• _ACTIVITÉ A_:
Dans le récit sur le voyage du Baal Tanya, nommez les villages que le Baal Tanya traversa.
• _ACTIVITÉ B_:
Recopiez sans rien changer le passage du récit sur le Baal Tanya et Rabénou qui commence par « Moshé déposa un » et finit par « du Baal Tanya. ».
• _ACTIVITÉ C_:
Écrivez la suite du récit sur le Baal Tanya et Rabénou, à partir de sa dernière phrase.

• _TEXTE EXTRAIT_:

++++++

Lorsque le rav Baal Tanya entreprit son voyage qui devait l'amener à rencontrer le saint Rabbi Baroukh de Medziboz, qui habitait alors à Toulchin, afin de mettre un terme au différend qui les opposait, le Baal Tanya traversa plusieurs villages dont Breslev, Haissin et Téplik.
Il s'arrêta aussi pour rencontrer Rabénou. A son arrivée, ce dernier se tourna vers Moshé Henkès qui était très riche, et lui dit :
« fais donc la charité à un authentique talmid hakham ! »
Moshé déposa un rendel en or sur la table. Rabénou le dévisagea avec stupéfaction : « c'est tout ce qu'on donne à un vrai talmid hakham ' »
Moshé donna encore un rendel, mais devant l'étonnement soutenu de Rabénou, il décida d'en offrit un autre. La même scène se répéta à plusieurs reprises, jusqu'à ce que la somme eut atteint dix rendels d'or.
Rabénou prit les pièce et les mit dans les mains du Baal Tanya.

++++++

• _EXTRAITS DE DONNÉES_:
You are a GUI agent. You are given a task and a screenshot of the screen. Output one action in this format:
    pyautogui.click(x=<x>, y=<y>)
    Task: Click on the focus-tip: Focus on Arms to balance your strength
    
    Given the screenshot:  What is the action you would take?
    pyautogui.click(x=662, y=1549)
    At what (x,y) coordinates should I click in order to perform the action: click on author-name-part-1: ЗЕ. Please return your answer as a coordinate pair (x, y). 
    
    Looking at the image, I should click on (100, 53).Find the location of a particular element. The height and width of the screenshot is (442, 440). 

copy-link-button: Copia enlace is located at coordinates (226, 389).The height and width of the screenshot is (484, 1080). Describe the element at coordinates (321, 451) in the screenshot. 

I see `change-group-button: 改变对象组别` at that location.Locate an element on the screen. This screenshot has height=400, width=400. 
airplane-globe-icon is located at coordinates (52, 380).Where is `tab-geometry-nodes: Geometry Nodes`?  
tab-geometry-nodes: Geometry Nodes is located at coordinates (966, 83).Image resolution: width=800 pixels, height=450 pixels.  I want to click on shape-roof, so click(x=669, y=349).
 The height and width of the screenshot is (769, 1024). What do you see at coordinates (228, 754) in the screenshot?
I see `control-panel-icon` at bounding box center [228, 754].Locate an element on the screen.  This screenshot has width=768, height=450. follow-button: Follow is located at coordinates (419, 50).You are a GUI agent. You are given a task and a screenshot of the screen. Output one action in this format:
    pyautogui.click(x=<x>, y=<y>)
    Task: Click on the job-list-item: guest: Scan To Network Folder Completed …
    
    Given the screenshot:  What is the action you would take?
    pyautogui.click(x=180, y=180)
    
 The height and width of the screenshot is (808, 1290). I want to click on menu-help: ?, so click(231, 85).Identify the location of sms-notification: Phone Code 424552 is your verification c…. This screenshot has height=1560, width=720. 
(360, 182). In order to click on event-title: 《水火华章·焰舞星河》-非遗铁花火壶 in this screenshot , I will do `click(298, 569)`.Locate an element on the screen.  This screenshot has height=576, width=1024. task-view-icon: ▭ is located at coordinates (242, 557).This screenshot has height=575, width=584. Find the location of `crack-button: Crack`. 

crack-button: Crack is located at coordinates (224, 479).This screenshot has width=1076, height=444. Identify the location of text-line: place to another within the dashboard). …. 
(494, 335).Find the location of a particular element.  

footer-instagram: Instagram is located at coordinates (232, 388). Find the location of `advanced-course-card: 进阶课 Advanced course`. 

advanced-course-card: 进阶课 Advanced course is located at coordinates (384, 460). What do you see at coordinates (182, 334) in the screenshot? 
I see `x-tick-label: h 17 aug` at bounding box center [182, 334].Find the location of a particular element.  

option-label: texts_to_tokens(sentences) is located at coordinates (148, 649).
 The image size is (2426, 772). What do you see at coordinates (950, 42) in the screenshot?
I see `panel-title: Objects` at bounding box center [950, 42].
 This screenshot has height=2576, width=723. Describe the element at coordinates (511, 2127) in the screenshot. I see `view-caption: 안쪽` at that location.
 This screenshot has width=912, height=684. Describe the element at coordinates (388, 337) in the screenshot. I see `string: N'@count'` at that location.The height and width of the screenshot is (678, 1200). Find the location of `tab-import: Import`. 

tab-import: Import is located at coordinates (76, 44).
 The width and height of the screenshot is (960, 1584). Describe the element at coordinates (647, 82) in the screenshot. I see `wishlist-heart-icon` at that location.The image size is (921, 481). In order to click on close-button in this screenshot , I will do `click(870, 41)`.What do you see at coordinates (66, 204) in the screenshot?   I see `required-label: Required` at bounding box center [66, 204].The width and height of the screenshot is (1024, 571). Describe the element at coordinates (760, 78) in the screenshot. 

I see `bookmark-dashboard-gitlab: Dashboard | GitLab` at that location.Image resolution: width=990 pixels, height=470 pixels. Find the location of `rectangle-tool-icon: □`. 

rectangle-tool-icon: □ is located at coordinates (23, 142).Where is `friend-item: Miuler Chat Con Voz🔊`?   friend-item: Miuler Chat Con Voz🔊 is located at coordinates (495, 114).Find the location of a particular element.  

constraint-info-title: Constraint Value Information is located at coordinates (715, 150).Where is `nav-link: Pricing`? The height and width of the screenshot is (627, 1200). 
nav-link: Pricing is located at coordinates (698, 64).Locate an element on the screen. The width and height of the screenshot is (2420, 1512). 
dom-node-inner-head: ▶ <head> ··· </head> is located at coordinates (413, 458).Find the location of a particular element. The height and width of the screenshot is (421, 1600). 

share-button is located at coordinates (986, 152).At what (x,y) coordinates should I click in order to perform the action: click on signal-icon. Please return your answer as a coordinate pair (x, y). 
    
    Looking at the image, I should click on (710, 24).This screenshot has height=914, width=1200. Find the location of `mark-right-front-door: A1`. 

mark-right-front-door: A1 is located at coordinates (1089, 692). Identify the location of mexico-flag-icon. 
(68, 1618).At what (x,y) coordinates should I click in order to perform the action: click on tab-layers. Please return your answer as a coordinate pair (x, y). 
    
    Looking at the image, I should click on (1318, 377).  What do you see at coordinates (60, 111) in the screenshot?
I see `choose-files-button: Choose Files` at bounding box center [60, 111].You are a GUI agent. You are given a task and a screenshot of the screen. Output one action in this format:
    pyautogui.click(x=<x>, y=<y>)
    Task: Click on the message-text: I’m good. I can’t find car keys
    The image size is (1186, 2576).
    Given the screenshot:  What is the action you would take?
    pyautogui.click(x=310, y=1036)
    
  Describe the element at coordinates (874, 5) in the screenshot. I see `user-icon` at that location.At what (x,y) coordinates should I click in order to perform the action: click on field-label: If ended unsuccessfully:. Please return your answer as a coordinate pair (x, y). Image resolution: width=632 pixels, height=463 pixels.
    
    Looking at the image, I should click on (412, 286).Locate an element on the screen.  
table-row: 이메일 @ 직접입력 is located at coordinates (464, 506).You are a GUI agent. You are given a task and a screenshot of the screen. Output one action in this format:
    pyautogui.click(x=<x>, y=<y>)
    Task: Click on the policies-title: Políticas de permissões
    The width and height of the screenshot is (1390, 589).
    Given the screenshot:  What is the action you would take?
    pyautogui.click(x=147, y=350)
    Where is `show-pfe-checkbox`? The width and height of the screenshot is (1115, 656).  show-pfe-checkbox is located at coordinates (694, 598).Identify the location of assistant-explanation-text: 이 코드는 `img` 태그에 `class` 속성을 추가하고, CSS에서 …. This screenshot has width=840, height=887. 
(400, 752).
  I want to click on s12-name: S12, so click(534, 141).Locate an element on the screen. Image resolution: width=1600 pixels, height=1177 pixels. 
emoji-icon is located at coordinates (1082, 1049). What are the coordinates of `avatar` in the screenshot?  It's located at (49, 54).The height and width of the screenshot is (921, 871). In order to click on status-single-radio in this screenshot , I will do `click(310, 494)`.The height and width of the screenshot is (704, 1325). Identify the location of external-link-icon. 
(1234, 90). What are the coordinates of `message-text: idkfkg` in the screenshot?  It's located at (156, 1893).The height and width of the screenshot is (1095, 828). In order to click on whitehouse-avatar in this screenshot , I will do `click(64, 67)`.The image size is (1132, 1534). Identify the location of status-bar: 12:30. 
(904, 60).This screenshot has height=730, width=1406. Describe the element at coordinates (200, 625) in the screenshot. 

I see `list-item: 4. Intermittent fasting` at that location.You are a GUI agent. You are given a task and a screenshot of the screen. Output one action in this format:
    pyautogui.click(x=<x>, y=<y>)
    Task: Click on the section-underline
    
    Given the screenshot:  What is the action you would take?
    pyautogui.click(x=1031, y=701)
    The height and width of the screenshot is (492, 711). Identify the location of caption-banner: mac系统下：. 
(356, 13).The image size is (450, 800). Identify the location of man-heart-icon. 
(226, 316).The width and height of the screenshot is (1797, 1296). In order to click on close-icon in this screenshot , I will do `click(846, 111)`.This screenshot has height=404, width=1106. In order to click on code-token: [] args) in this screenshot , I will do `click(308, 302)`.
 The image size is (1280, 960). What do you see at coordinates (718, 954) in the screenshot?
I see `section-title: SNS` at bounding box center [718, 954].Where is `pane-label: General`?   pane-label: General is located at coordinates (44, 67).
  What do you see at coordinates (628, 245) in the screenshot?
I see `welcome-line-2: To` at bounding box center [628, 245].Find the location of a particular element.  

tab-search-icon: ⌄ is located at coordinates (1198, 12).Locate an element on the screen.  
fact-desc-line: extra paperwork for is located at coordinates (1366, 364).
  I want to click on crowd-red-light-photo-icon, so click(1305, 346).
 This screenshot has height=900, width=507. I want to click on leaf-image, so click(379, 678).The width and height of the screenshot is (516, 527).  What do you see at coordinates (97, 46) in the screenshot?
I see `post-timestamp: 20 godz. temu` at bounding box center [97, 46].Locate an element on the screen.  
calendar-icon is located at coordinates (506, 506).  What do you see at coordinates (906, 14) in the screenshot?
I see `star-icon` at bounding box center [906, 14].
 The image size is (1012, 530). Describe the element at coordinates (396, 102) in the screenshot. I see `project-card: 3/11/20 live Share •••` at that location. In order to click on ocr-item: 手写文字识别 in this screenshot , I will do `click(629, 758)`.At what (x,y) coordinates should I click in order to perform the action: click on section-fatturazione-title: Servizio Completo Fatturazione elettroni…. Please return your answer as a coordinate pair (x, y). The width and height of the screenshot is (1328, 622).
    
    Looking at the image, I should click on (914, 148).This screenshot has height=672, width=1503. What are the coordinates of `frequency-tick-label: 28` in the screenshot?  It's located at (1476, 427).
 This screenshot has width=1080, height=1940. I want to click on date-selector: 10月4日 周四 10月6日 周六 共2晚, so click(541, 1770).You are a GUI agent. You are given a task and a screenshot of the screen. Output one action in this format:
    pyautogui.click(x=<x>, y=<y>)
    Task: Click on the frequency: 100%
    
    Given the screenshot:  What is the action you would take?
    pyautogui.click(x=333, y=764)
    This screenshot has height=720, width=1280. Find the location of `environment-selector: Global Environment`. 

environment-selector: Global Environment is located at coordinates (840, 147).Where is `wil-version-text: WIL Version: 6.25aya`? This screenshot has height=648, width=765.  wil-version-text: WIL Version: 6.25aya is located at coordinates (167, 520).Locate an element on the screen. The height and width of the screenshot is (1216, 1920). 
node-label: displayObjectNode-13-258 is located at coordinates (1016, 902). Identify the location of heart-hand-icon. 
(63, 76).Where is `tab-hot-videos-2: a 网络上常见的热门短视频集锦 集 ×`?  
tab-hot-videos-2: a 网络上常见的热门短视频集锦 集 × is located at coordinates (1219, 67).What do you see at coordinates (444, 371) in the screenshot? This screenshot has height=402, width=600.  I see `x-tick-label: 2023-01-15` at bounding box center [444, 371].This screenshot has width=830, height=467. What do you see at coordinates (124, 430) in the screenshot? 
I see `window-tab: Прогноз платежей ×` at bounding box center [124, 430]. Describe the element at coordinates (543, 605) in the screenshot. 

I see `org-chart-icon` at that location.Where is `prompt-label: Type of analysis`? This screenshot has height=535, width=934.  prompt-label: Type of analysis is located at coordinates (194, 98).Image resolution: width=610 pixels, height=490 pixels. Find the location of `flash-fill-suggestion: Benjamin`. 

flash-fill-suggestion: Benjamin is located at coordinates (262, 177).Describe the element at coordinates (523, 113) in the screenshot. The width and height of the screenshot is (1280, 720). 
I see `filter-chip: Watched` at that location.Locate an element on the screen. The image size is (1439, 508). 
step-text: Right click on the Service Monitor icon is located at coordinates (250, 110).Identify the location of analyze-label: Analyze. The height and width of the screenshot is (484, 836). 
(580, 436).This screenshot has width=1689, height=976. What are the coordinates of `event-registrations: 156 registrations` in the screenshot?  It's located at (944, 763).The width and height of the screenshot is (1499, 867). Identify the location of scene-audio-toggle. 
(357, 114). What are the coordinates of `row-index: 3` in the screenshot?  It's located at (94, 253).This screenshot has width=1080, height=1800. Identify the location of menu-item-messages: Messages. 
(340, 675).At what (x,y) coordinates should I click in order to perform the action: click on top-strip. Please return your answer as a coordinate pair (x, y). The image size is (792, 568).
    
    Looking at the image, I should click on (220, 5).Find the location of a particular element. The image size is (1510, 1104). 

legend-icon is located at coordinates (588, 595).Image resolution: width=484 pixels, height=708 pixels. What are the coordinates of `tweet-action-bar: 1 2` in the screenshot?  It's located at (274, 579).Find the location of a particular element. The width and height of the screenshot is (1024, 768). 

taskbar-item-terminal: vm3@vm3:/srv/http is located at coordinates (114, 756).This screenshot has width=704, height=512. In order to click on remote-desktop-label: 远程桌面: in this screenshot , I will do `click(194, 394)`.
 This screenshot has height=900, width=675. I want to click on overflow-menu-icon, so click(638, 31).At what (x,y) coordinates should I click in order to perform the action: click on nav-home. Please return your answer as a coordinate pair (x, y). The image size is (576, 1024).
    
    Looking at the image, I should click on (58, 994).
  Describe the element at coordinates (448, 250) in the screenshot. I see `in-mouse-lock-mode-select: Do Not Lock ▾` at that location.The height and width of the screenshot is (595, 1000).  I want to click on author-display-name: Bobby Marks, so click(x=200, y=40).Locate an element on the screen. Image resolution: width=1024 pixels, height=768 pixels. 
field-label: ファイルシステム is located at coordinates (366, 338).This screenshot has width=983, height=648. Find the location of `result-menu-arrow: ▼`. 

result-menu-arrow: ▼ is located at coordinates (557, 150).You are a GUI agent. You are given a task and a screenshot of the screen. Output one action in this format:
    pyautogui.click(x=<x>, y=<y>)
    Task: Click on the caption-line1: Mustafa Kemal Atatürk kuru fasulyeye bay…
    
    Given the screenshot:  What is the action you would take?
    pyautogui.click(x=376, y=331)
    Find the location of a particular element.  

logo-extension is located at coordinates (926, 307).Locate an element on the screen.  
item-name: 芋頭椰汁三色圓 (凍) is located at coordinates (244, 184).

++++++

• _VOTRE RÉPONSE A_:
Breslev, Haissin, Téplik

• _VOTRE RÉPONSE B_:
Moshé déposa un rendel en or sur la table. Rabénou le dévisagea avec stupéfaction : « c'est tout ce qu'on donne à un vrai talmid hakham ' »
Moshé donna encore un rendel, mais devant l'étonnement soutenu de Rabénou, il décida d'en offrit un autre. La même scène se répéta à plusieurs reprises, jusqu'à ce que la somme eut atteint dix rendels d'or.
Rabénou prit les pièce et les mit dans les mains du Baal Tanya.

• _VOTRE RÉPONSE C_:
Puis les gens de la ville raccompagnèrent le rav jusqu'à l'entrée de la ville. Rabénou prit place avec lui dans la carriole. En cours de route, le rav demanda à Rabénou « risque-t-on d'être espionné ' » Il craignait d'être surpris par des hommes du gouvernement qui étaient alors à ses trousses. Rabénou lui répondit en pesant ses mots :
« non ! Ils ne sont pas aussi sots ! » en lui faisant signifier que ses disciples ne manquaient pas à ce point d'intelligence, de plus ils se surveillaient mutuellement, il n'y avait donc rien à craindre.
Le Baal Tanya confia alors à Rabénou qu'il espérait non seulement gagner avec l'aide de D. le procès dans lequel il était impliqué à Saint Petersbourg, mais aussi restaurer la paix entre lui et l'oncle de Rabénou.
Son interlocuteur lui fit pour toute réponse :
« avec Peterboukh tu peux gagner (c'est-à-dire face au pouvoir en place qui siègeait à Saint Petersbourg, anciennement appelée Peterboukh), mais avec Peter Baroukh (c'est-à-dire mon oncle Rabbi Baroukh) tu n'y arriveras point ! » Ses paroles se réalisèrent : la controverse entre les deux rabbins devint même plus vive qu'auparavant.
Source : Siarh Sarfei Kodech 2
1-606
Quand Rabbi Nathan revint d'Ouman, où il avait passé Rosh Hashana, et rentra à Breslev, une ville de dimension plus modeste, il s'écria : un décret a été promulgué dans le ciel contre les habitants de Breslev. Une quarantaine de personnes devront la quitter (définitivement) mais j'ignore tout de leur identité'. L'effroi s'empara de l'assistance.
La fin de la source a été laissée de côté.